• Task goal
Identical copies of all the records below are needed.

[Recorded information — start]

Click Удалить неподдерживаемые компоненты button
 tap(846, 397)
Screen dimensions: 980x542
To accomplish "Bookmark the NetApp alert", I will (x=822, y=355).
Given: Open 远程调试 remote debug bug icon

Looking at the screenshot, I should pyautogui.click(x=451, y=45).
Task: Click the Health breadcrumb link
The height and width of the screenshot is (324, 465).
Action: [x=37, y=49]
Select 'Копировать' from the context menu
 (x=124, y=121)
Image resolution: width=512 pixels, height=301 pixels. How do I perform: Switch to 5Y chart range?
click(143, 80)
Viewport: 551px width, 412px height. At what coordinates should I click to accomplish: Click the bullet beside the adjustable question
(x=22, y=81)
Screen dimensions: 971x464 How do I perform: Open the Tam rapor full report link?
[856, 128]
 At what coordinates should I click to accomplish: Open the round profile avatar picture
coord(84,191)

[Recorded information — finish]

• Response area
Click Удалить неподдерживаемые компоненты button
 tap(846, 397)
Screen dimensions: 980x542
To accomplish "Bookmark the NetApp alert", I will (x=822, y=355).
Given: Open 远程调试 remote debug bug icon

Looking at the screenshot, I should pyautogui.click(x=451, y=45).
Task: Click the Health breadcrumb link
The height and width of the screenshot is (324, 465).
Action: [x=37, y=49]
Select 'Копировать' from the context menu
 (x=124, y=121)
Image resolution: width=512 pixels, height=301 pixels. How do I perform: Switch to 5Y chart range?
click(143, 80)
Viewport: 551px width, 412px height. At what coordinates should I click to accomplish: Click the bullet beside the adjustable question
(x=22, y=81)
Screen dimensions: 971x464 How do I perform: Open the Tam rapor full report link?
[856, 128]
 At what coordinates should I click to accomplish: Open the round profile avatar picture
coord(84,191)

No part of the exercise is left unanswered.